Methods: A multiple-case study approach described decisional conflict in various SCD severity/donor risk decisional contexts. Cases included parents, child/adolescent with SCD, and sibling donor. The level and source of conflict was measured via O'Connor's Decisional Conflict Scale and analyzed using pattern-matching and cross-case synthesis. In-depth descriptions of conflict sources were obtained through thematic analysis of observation and interview data.
Results: Among 11 participants in four cases (i.e. family units) decisional conflict was not unique not to the decisional context. Conflict levels represented a level that can be linked with feeling unsure and decisional delay. The theme, 'navigating decisional conflict together', described how family units discussed uncertainties.

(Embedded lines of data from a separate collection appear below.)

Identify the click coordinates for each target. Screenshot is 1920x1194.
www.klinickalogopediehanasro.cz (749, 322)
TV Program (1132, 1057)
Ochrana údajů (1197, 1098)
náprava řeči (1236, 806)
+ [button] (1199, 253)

Conclusion: Varying levels and sources of decisional conflict exist in pediatric patients with SCD and their families considering transplant.
Practice implications: In our cases, decisional conflict and the transplant decision occurred at the family-level. Clinicians should encourage all family members to participate in discussions concerning transplant.
Keywords: Case study; Decision making; Families; Stem cell transplant.